No, the call has to be unconditional. PGA_SWAP_FREE exists to support lazy deallocation of swap blocks, which helps reduce object lock contention. When removing a page from its object, we must complete the deallocation since the object contains swap block metadata. But if PGA_SWAP_FREE is not set, then vm_page_remove() will not deallocate the swap block.

So vm_page_page_unswapped() must be called directly.

Add unconditional execution of vm_pager_page_unswapped()

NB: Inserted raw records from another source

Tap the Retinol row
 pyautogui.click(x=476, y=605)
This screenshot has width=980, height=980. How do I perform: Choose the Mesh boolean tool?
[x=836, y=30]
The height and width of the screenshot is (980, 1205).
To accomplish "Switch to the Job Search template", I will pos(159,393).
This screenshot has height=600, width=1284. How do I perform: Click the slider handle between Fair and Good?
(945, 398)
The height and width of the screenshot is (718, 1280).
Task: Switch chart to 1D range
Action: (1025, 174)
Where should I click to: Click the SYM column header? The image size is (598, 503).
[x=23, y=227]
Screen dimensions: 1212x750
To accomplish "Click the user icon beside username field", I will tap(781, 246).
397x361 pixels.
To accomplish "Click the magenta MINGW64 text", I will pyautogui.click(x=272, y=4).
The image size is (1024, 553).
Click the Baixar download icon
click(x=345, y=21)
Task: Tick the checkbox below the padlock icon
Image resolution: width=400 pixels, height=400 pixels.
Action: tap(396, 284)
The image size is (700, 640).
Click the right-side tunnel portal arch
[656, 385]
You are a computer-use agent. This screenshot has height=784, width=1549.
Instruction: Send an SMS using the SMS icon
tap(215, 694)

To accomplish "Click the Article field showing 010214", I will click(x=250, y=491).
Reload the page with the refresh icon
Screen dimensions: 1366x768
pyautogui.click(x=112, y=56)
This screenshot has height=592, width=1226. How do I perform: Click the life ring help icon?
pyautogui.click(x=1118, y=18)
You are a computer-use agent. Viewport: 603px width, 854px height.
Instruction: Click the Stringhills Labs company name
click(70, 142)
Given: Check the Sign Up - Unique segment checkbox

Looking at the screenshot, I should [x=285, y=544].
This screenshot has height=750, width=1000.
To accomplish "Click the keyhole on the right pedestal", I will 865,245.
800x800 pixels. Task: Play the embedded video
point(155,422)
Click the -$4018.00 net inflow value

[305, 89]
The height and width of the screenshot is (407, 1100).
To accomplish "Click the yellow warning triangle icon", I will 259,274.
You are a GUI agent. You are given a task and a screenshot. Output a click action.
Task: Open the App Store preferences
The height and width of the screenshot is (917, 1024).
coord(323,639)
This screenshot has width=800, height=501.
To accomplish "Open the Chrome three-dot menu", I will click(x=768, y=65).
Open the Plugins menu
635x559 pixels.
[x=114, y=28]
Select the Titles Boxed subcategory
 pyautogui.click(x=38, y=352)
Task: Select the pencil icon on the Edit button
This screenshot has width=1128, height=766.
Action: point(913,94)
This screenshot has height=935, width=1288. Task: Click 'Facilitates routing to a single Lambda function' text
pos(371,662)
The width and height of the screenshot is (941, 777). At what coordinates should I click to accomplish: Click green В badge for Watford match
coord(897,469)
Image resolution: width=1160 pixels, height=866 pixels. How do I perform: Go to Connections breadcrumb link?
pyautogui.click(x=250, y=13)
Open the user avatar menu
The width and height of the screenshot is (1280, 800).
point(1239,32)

sys/compat/linuxkpi/common/src/linux_page.c
331

Thank you for explanation.

Is it correct now?

sys/compat/linuxkpi/common/src/linux_page.c
309

Why page still belongs to shm_obj at this point?

Move "page still belongs to shm_obj" check to right place

wulf added inline comments.
sys/compat/linuxkpi/common/src/linux_page.c
309

Heh. That is result of "online coding".
MPASS moved to right place. Thanks!

sys/compat/linuxkpi/common/src/linux_page.c
309

I mean that you unbusied the page, and do not have shm_obj lock owned. What prevents other thread from e.g. handling the same access fault and removing page from shm_obj while all locks are dropped and page not busied?

wulf added inline comments.
sys/compat/linuxkpi/common/src/linux_page.c
309

From my point of view, execution of fault handlers is serialized at least on process level with mmap semaphore.
Following is what we have in sys/compat/linuxkpi/common/src/linux_compat.c (about line 550):

        down_write(&vmap->vm_mm->mmap_sem);
...
                err = vmap->vm_ops->fault(vmap, &vmf);
...
        up_write(&vmap->vm_mm->mmap_sem);
sys/compat/linuxkpi/common/src/linux_page.c
309

From what I see, mmap_sem only protects fault (or rather, the page instantiation during the fault), and mmap_single/close. Since shmem segment is just anon vm object, what prevents say pagedaemon from reclaiming the page while the object is unlocked/page is unbusied?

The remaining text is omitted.